А-Цин захохотала, колотя тростью по мрамору, а Лань Ванцзи мысленно тоскливо заскулил. Они с А-Юанем даже говорили об этом одинаково, вот только А-Юаню было двенадцать, а ему – двадцать восемь.

− Наивное летнее дитя, − отсмеявшись, начала А-Цин.

− Я родился зимой, − робко возразил А-Юань.

− Плевать, − пропела А-Цин, закинув руку ему на плечо. – Поверь мне, мой юный друг, я эти взгляды наблюдаю уже четыре года с тех пор, как даочжан меня усыновил.

А-Юань, широко распахнув глаза, ошарашенно посмотрел на Лань Ванцзи, который чувствовал себя хуже некуда. Кажется, мальчик, наконец, понял, в каком смысле Лань Ванцзи нравился Вэй Усяню и почему они никак не помирятся.

− Брехня, − заспорил вдруг Лань Цзинъи. – Он просто входит в образ, он ведь…

А-Юань, опомнившись, привычным жестом закрыл ему рот ладошкой.

− Не спойлери, − попросил он и улыбнулся. – Простите, мы пойдём репетировать.

− Удачи, − буркнул Цзинь Лин.

Они с А-Цин тоже отошли, Лань Ванцзи успел уловить её жалостливый взгляд, и угрюмо поплёлся в зал. Радостное предвкушение улетучилось, уступив место тяжким мыслям: Лань Ванцзи всегда думал слишком много.

Вэй Усянь, самый раздражающий человек на свете, оказался его любимым художником. И, кажется, нарисовал его на последней картине.
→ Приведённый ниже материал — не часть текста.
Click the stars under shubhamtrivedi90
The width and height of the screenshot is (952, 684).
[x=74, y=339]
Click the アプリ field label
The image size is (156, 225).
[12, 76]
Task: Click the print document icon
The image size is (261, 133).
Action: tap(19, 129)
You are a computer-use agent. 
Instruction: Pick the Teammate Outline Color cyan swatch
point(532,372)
У Вэй Усяня был день рождения.

Вэй Усянь с ним флиртовал.

И это только что понял А-Юань.

Вэй Усянь по-прежнему игнорировал Лань Ванцзи.
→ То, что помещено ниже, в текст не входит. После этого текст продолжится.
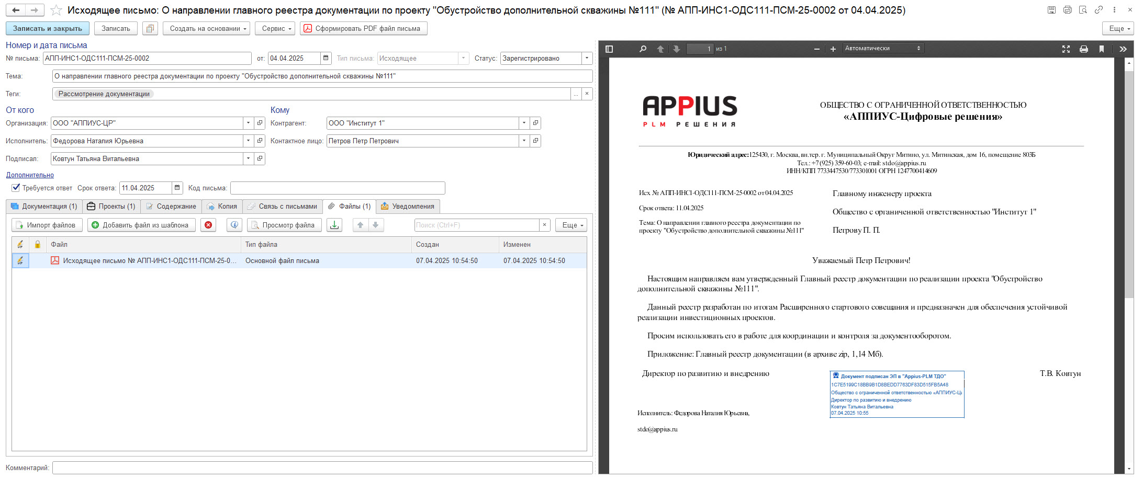Expand the 'Создать на основании' menu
И Лань Ванцзи ужасно скучал по прежнему Вэй Усяню.

За этими мыслями он едва не пропустил начало концерта и поспешно переключил камеру из одного режима в другой. Он снимал, снимал, снимал, изо всех сил стараясь думать о красивой хореографии, вокале, необычных костюмах, о чём угодно, но только не о том, что на самом деле занимало его разум. Объявили номер «Плывущих облаков», названный «Тёмный заклинатель». Внутренне сжимаясь, Лань Ванцзи поднял камеру, наблюдая, как плывёт по сцене пущенный искусственный туман.

Из-за кулис вместе с пока ещё легко жалящими звуками флейты появился тёмный высокий силуэт, полы его одежд слегка колыхались при движении. Он медленно ступал, пока не достиг центра сцены, вспыхнула подсветка, и софиты осветили закутанное в чёрное фигуру. Вэй Усянь был смертельно бледен, длинные чёрные волосы копной спадали за спину, лишь несколько прядей было стянуто на затылке. Худые белые руки, резко выступающие из широких тёмных рукавов, держали у губ поперечную чёрную флейту с ярко-красной кисточкой, выточенную из бамбука, тонкие изящные пальцы художника – нет, музыканта – ловко бегали по отверстиям, нежно скользили по вырезанным узорам. Губы изгибались в жутковатой холодной усмешке, родинка под нижней губой яркой точкой выделялась на бледной коже, а глаза будто горели потусторонним красным светом.

Едва удерживая своим профессионализмом остатки самообладания, чтобы продолжать съёмку, Лань Ванцзи почувствовал, что ему не хватает воздуха, а в горле стало очень сухо, будто он не пил ничего со вчерашнего утра. Такой Вэй Усянь не нравился Лань Ванцзи до тревоги, вспыхивающей вместе с гармоничными его состоянию резкими звуками флейты, но вместе с тем он завораживал, от его тёмной, опасной ауры дрожало всё тело, и кружилась голова.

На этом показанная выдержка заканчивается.